REPUBLIKA.CO.ID,JAKARTA - Langkah mantan panitera pengganti Mahkamah Konstitusi (MK), Zainal Arifin Hoesein, meminta pertolongan Satuan Tugas (Satgas) Pemberantasan Mafia Hukum terkait kasus surat palsu Mahkamah Konstitusi (MK) dianggap langkah percuma. Zainal Arifin meminta Satgas Pemberantasan Mafia Hukum untuk menindak Bareskrim Polri yang dianggapnya ceroboh dalam menangani kasus tersebut sehingga dirinya ditetapkan sebagai tersangka.
Adapun yang diduga kuat sebagai aktor intelektual, yakni mantan anggota Komisi Pemilihan Umum (KPU), Andi Nurpati, dan caleg Partai Hanura Dewie Yasin Limpo, selaku pengguna surat palsu, justru tidak tersentuh hukum. "Saya pesimis, tapi MK tetap mendorong untuk mencari keadilan. Namanya orang usaha pasti bertindak apa saja," kata juru bicara MK, Akil Mochtar, Jumat (9/9).
Menurut Akil, posisi Satgas Pemberantasan Mafia Hukum yang berada di bawah Presiden SBY sejajar dengan Kapolri Timur Pradopo yang berada di bawah kekuasaan. Karena itu, sangat sulit berharap institusi yang dipimpin Kuntoro Mangkusubroto tersebut berani menegakkan kebenaran dan meningkatkan kinerja penyidik yang menyimpang.
Akil menyebutkan MK sebenarnya tidak hanya kaget, melainkan marah dengan penetapan Zainal Arifin sebagai tersangka. Belum lagi gelagat penyidik yang berusaha melokalisir kasus tersebut agar berhenti pada penetapan tersangka dari staf MK. Semua itu menandakan pengusutan kasus surat palsu tersebut sengaja tidak dituntaskan.

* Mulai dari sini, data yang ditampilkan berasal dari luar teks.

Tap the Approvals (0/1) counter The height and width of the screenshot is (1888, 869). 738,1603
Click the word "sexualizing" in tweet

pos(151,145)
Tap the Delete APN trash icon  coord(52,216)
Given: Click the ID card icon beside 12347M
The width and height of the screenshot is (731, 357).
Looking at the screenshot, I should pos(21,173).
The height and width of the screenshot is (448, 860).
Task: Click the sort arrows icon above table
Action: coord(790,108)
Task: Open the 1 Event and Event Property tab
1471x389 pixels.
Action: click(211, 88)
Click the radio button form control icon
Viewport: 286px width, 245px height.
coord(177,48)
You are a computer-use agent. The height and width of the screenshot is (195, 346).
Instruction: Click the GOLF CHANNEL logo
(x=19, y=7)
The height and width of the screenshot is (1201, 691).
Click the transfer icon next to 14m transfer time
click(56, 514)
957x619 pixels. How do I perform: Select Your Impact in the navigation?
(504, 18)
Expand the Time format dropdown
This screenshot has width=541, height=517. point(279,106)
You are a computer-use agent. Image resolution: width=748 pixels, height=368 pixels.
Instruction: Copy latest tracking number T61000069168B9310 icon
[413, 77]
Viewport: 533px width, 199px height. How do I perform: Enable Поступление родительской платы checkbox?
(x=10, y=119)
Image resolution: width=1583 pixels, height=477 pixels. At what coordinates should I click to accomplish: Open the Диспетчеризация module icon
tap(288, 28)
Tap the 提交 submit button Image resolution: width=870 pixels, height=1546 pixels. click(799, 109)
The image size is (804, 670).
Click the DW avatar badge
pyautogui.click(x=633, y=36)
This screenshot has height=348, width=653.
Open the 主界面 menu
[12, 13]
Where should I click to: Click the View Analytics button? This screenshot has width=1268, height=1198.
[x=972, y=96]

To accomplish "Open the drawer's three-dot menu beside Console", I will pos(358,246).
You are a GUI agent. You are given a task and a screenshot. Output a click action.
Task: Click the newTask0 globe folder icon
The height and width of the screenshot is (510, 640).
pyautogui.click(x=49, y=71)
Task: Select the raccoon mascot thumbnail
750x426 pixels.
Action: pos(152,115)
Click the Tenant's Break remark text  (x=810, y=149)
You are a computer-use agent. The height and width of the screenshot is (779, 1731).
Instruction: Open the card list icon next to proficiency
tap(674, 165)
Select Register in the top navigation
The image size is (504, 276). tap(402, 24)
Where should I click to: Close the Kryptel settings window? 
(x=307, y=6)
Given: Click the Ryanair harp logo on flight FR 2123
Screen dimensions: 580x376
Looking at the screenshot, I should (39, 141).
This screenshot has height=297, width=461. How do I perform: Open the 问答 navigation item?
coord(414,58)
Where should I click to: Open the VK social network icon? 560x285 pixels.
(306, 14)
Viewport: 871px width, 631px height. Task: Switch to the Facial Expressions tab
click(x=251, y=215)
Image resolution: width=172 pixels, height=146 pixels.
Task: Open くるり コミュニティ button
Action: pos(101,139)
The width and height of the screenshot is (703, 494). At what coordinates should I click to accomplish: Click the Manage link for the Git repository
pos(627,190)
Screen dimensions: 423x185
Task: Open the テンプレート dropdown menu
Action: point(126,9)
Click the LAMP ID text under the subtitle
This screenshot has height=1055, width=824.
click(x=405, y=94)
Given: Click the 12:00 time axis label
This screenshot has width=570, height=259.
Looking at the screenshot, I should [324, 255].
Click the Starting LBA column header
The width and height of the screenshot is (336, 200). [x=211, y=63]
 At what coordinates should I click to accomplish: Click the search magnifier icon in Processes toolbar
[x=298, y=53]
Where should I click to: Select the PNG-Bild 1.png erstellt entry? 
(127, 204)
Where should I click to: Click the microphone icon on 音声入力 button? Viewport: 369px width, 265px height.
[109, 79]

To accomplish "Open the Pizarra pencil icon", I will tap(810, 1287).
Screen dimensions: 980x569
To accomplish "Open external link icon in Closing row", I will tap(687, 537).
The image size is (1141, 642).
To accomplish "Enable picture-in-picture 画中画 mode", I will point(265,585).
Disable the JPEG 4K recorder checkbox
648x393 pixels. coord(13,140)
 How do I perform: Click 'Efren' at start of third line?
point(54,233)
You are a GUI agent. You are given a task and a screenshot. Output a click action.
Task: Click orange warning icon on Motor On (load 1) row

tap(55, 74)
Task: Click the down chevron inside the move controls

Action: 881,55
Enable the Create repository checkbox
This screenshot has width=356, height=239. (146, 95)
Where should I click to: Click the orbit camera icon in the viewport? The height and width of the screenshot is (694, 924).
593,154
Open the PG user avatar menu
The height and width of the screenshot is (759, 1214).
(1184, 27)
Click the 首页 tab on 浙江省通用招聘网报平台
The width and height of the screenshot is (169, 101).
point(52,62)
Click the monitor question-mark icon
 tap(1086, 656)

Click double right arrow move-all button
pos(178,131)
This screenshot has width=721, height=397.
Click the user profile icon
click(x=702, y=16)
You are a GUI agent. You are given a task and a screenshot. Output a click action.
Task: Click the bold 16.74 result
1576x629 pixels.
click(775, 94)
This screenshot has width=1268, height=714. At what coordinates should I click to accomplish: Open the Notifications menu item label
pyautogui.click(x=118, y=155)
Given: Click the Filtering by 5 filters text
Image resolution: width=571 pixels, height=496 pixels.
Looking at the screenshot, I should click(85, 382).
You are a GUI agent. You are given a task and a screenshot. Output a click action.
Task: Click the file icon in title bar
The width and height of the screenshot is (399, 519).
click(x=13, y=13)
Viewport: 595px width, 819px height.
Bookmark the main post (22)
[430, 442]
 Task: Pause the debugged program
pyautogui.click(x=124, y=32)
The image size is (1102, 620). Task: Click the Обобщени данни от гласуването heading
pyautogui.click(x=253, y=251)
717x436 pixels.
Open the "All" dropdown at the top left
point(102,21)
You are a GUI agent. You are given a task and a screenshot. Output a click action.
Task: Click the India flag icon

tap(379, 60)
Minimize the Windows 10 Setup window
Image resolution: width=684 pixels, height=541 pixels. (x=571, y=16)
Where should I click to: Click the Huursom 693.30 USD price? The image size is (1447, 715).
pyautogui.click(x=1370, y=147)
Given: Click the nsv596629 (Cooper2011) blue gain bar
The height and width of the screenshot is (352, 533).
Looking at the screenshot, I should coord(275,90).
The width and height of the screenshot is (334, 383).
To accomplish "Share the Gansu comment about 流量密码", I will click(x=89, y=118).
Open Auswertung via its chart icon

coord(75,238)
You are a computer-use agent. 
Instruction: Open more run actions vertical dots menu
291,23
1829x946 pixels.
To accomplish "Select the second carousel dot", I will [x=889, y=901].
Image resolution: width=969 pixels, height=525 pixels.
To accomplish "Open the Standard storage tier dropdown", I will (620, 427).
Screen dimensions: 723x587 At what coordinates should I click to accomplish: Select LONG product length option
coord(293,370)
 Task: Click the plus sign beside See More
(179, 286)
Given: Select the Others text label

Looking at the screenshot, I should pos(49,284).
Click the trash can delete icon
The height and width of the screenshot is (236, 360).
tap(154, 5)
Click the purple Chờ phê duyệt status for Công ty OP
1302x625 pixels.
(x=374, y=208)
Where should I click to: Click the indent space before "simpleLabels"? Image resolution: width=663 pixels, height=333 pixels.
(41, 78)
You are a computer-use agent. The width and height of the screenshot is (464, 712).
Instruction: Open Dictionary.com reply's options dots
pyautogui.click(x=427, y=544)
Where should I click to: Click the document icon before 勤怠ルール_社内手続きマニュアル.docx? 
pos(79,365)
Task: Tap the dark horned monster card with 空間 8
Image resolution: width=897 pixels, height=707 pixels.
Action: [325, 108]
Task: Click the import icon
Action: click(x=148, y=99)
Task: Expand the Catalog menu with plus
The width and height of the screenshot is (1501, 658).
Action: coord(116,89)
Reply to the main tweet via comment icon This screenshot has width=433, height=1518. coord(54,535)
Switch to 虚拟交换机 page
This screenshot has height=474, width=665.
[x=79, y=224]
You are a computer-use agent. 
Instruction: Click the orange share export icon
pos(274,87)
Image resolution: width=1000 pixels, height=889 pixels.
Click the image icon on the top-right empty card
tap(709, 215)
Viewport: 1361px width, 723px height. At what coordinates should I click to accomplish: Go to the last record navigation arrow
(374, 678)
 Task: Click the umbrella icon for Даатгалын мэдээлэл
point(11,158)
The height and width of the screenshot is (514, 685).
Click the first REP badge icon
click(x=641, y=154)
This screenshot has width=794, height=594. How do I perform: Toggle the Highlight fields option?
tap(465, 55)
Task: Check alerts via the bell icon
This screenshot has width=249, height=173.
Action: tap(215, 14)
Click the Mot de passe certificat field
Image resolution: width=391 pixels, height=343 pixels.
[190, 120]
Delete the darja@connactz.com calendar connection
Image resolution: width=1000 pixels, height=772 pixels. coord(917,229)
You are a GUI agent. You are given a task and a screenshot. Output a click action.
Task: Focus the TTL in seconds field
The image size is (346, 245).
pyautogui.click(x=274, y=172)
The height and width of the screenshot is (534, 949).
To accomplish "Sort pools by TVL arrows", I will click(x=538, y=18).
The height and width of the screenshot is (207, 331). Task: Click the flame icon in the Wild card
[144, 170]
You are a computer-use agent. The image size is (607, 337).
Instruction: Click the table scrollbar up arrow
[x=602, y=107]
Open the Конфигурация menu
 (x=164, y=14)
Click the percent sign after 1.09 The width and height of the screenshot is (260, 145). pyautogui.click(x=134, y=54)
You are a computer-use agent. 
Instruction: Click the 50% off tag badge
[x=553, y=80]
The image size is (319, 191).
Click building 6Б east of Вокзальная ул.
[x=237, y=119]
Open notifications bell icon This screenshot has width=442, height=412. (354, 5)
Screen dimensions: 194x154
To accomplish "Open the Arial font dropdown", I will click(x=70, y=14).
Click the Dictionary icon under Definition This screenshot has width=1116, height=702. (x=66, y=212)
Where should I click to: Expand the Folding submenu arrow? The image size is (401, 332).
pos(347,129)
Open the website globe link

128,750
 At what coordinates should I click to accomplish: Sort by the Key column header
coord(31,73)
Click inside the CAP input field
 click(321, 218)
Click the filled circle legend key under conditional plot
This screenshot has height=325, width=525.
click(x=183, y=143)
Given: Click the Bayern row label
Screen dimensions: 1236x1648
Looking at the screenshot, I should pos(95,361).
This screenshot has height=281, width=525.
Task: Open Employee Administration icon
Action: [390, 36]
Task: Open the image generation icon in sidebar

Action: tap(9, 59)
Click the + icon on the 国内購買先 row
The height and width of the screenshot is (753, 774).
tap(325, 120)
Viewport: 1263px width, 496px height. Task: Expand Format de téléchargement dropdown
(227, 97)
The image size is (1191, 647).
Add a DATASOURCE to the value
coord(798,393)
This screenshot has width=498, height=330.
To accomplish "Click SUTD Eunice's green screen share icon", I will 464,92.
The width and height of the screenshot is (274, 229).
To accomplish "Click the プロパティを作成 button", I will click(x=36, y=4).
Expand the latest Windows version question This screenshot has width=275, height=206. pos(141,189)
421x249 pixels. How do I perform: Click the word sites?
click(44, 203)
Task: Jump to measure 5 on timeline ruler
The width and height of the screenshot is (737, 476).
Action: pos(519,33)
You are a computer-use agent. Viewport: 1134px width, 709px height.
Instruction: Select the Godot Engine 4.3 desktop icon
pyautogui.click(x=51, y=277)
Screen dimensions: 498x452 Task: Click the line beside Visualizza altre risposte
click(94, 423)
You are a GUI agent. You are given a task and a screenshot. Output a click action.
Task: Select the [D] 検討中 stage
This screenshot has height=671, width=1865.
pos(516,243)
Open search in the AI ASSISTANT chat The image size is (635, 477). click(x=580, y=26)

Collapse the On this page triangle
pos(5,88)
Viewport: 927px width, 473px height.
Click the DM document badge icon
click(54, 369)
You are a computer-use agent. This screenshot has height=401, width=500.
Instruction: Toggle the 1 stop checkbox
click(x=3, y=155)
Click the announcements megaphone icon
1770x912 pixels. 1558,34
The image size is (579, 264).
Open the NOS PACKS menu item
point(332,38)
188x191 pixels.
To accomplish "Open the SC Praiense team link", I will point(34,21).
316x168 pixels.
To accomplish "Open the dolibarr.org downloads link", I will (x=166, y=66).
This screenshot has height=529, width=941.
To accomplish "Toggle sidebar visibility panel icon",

"MK tidak tinggal diam menyikapi masalah ini. Karena jika pertama dibiarkan, maka MK nanti diobok-obok institusi lain," jelas Akil.
Meski kinerja penyidik diakui buruk, Akil tetap percaya pengusutan kasus surat palsu cepat atau lambat segera tuntas. Pasalnya, opini publik sudah terbentuk dengan mengetahui siapa yang seharusnya bersalah dan menjadi tersangka.
Adapun tidak selamanya penyidik bakal tahan terus didesak masyarakat, LSM, DPR, dan MK, meski dilindungi penguasa. "Kita harus berpikir optimis, tidak perlu menunggu pergantian rezim untuk menyelesaikan kasus ini," kata Akil.